Selected text Block Start

We hope that the modified loss function \(\bar{\ell }\) can ensure that \(\bar{f}_n {\mathop {\longrightarrow }\limits ^{n}} f^*\), which implies that by learning with complementary labels, the classifier we obtain can also approach to the optimal one defined in (3).

Recall that in transition matrix \(\mathbf {Q}\), \(Q_{ij} = P(\bar{Y}=j|Y=i)\) and \(Q_{ii} = P(\bar{Y}=i|Y=i)=0, \forall i \in [c]\). We observe that P(Y|X) can be transferred to \(P(\bar{Y}|X)\) by using the transition matrix \(\mathbf {Q}\); that is, \(\forall j\in [c]\),

$$\begin{aligned} \begin{aligned} P(\bar{Y}=j|X)&= \sum _{i\ne j} P(\bar{Y}=j,Y=i|X) \\&= \sum _{i\ne j} P(\bar{Y}=j|Y=i,X) P(Y=i|X)\\&= \sum _{i\ne j} P(\bar{Y}=j|Y=i) P(Y=i|X). \end{aligned} \end{aligned}$$
(4)
Fig. 2.
figure 2

An overview of our method. We modify the deep neural network by adding a layer that multiplies the output of the softmax function by \(\mathbf {Q}^\top \).

Intuitively, if \(q_i(X)\) tries to predict the probability \(P(\bar{Y}=i|X)\), \(\forall i \in [c]\), then \(\mathbf {Q}^{-\top }\mathbf {q}\) can predict the probability P(Y|X). To enable end-to-end learning rather than transferring after training, we let

$$\begin{aligned} \mathbf {q}(X) = \mathbf {Q}^{\top } \mathbf {g}(X), \end{aligned}$$
(5)

where \(\mathbf {g}(X)\) is now an intermediate output, and \(f(X)=\arg \max _{i\in [c]}g_i(X)\).

Then, the modified loss function \(\bar{\ell }\) is

$$\begin{aligned} \bar{\ell }(f(X), \bar{Y}) = \ell (\mathbf {q}(X), \bar{Y}). \end{aligned}$$
(6)

In this way, if we can learn an optimal \(\mathbf {q}^*\) such that \(q_i^*(X)=P(\bar{Y}=i|X), \forall i \in [c]\), meanwhile, we can also find the optimal \(\mathbf {g}^*\) and the classifier \(f^*\).

This loss modification method can be easily applied to deep learning. As shown in Fig. 2, we achieve this simply by adding a linear layer to the deep neural network. This layer outputs \(\mathbf {q}(X)\) by multiplying the output of the softmax function (i.e., \(\mathbf {g}(X)\)) by the transposed transition matrix \(\mathbf {Q}^\top \). With sufficient training examples with complementary labels, this deep neural network often simultaneously learns good classifiers for both \((X,\bar{Y})\) and (XY).

Selected text Block End
Collected data Block Start

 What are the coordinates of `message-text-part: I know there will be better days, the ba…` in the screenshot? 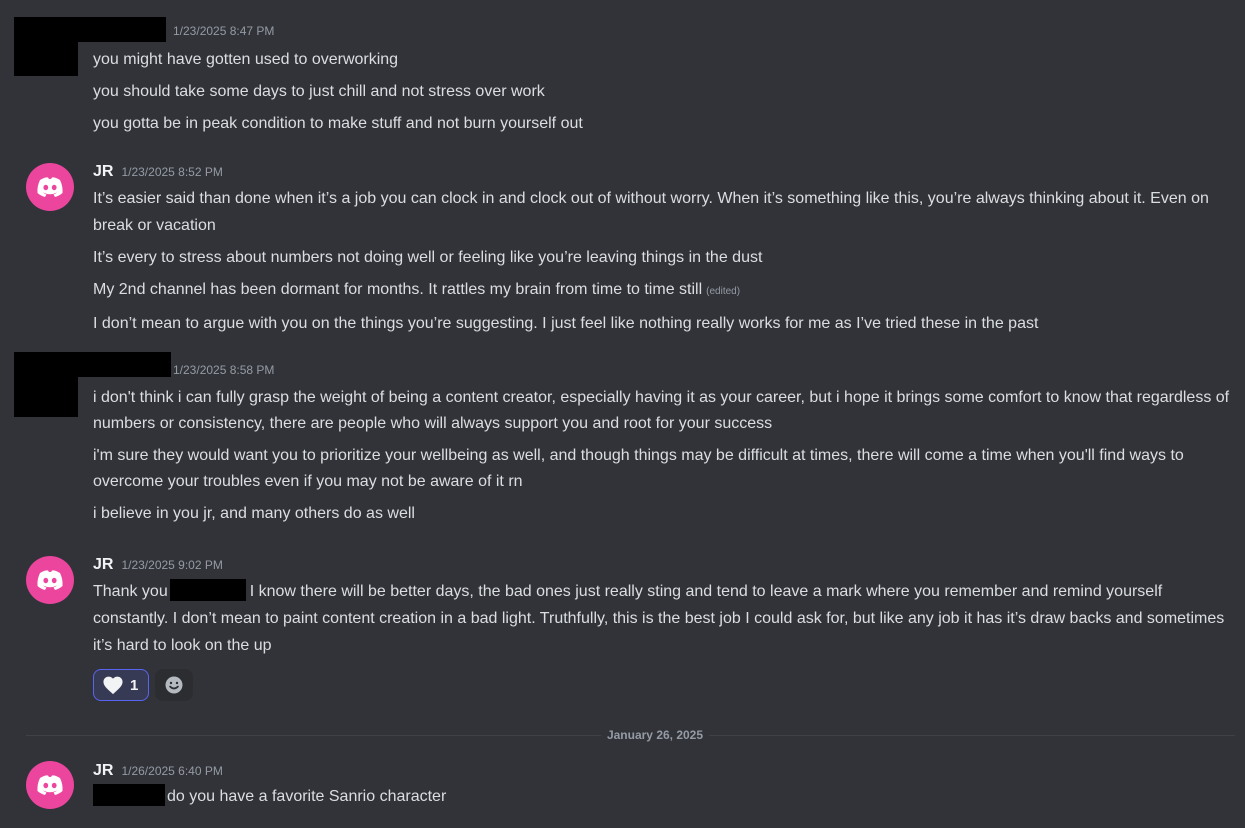 It's located at (659, 618).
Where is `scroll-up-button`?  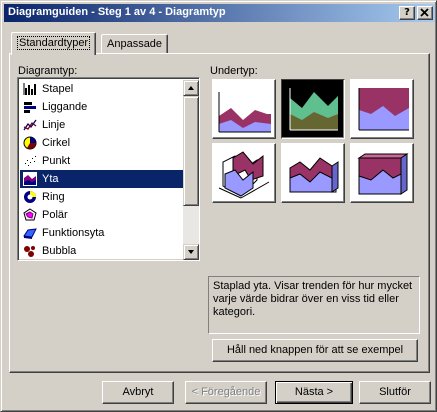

Collected data Block End

== Job A ==
Transcribe everything in the complementary-label passage from "Intuitively, if \(q_i(X)\)" down to "the classifier \(f^*\).".
== Job B ==
In the complementary-label passage, why does the method define q(X) as Q transposed multiplied by g(X)? Answer in one to three sentences.

== Your response A ==
Intuitively, if \(q_i(X)\) tries to predict the probability \(P(\bar{Y}=i|X)\), \(\forall i \in [c]\), then \(\mathbf {Q}^{-\top }\mathbf {q}\) can predict the probability P(Y|X). To enable end-to-end learning rather than transferring after training, we let

$$\begin{aligned} \mathbf {q}(X) = \mathbf {Q}^{\top } \mathbf {g}(X), \end{aligned}$$
(5)

where \(\mathbf {g}(X)\) is now an intermediate output, and \(f(X)=\arg \max _{i\in [c]}g_i(X)\).

Then, the modified loss function \(\bar{\ell }\) is

$$\begin{aligned} \bar{\ell }(f(X), \bar{Y}) = \ell (\mathbf {q}(X), \bar{Y}). \end{aligned}$$
(6)

In this way, if we can learn an optimal \(\mathbf {q}^*\) such that \(q_i^*(X)=P(\bar{Y}=i|X), \forall i \in [c]\), meanwhile, we can also find the optimal \(\mathbf {g}^*\) and the classifier \(f^*\).

== Your response B ==
It does so to enable end-to-end learning rather than transferring after training. The product Q-transposed times g(X) gives the complementary-label prediction q(X) directly during training. g(X) becomes an intermediate output from which the classifier takes the argmax.